TL;DR: Gaining insight into your Spark applications by collecting Spark metrics with tools like Prometheus is easy and can be done by anyone with or without admin priviledges.

Unfortunately, the documentation regarding the metrics system is rather poor. If you also want to combine the Spark-reported metrics with those generated by Hadoop (YARN, HDFS), then you really embark on another google-powered goose chase for insights drawing on incomplete documentation pages and outdated blogs. I was inspired in this goose-chase by an excellent blog post showing a nice use of Spark metrics (the only one I could find, actually) and set off to do this for my own system. (there is another nice post about using Prometheus to monitor Spark Streaming, but using the JMX exporter instead of Graphite)

Goals

My main goals were two-fold:

use metrics to better understand the JVM runtime of Spark applications
combine spark, hadoop, and system-level metrics to complement performance benchmarks when making system architecture decisions

The first is somewhat obvious - tired of mysterious "Out of memory" exceptions, I want more fine-grained information about where, when, and why the problems arise. It is especially difficult to get any kind of information about off-heap memory usage and garbage collection by standard means in Spark and I want to rectify this situation.

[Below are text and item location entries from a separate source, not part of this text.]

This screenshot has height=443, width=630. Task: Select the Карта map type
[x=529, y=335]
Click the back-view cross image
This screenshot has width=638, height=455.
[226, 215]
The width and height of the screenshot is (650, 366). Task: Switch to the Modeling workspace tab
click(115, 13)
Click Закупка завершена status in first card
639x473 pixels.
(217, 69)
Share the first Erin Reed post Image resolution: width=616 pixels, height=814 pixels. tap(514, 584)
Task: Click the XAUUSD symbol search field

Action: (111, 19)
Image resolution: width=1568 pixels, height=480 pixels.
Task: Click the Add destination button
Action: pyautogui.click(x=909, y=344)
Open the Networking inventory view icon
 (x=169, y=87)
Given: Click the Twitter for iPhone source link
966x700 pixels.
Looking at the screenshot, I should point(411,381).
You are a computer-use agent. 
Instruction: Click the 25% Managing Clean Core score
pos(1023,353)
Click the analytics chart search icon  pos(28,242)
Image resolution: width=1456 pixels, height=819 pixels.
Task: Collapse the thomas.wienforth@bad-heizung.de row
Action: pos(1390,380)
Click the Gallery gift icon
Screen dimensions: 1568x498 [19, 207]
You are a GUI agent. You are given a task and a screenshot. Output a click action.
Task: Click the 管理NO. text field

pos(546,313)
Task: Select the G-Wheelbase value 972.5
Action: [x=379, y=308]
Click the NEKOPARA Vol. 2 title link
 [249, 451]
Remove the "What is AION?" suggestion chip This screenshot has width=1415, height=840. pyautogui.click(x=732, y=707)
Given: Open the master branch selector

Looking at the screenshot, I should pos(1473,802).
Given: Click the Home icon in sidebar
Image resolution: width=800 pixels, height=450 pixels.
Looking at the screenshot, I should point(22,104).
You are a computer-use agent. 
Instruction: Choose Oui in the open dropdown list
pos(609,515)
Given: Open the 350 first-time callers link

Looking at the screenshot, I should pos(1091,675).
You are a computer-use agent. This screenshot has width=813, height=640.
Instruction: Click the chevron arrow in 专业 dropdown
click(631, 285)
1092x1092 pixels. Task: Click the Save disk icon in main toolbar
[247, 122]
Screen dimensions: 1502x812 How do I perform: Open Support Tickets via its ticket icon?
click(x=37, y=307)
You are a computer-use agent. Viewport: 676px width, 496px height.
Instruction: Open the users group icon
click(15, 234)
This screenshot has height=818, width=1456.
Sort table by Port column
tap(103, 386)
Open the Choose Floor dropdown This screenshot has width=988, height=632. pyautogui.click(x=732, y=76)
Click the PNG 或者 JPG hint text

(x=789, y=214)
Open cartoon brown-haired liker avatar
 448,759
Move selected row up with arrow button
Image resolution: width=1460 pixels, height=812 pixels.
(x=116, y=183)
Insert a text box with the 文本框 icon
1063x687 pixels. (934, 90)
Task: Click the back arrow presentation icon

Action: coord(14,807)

The second is slightly more complex - we are running a 250+ node "test" Spark/Hadoop cluster on somewhat outdated hardware that is being used a sandbox before we purchase a modern state-of-the-art machine. Benchmarks like Terasort on Hadoop or the spark-perf test suite give you timing information but not very much data on what the system is actually doing. What are the raw disk I/O rates on individual nodes? Is the network being saturated? Is HDFS performance hampered by slow disks, network, cpu? When we run the same benchmark on a new system and get a (hopefully) improved time, which of these factors was most important and where could we perhaps downgrade components to save money without sacrificing performance? To answer these questions we really need instrumentation and monitoring.

Choices of monitoring backend and visualization

Graphite

The widely-adopted general-purpose monitoring choice seems to be Graphite. I found it pretty difficult to set up, owing to inconsistent documentation (for example, the top google hit for "graphite monitoring" takes you to outdated docs) and many components that need to play nice together. I spent a day configuring graphite/carbon and had a working system after some headache. When I needed to add Grafana on top of this, I quickly reached for a Vagrant VM setup that worked very well, but I didn't want to rely on a Vagrant image when I actually tried to deploy this later.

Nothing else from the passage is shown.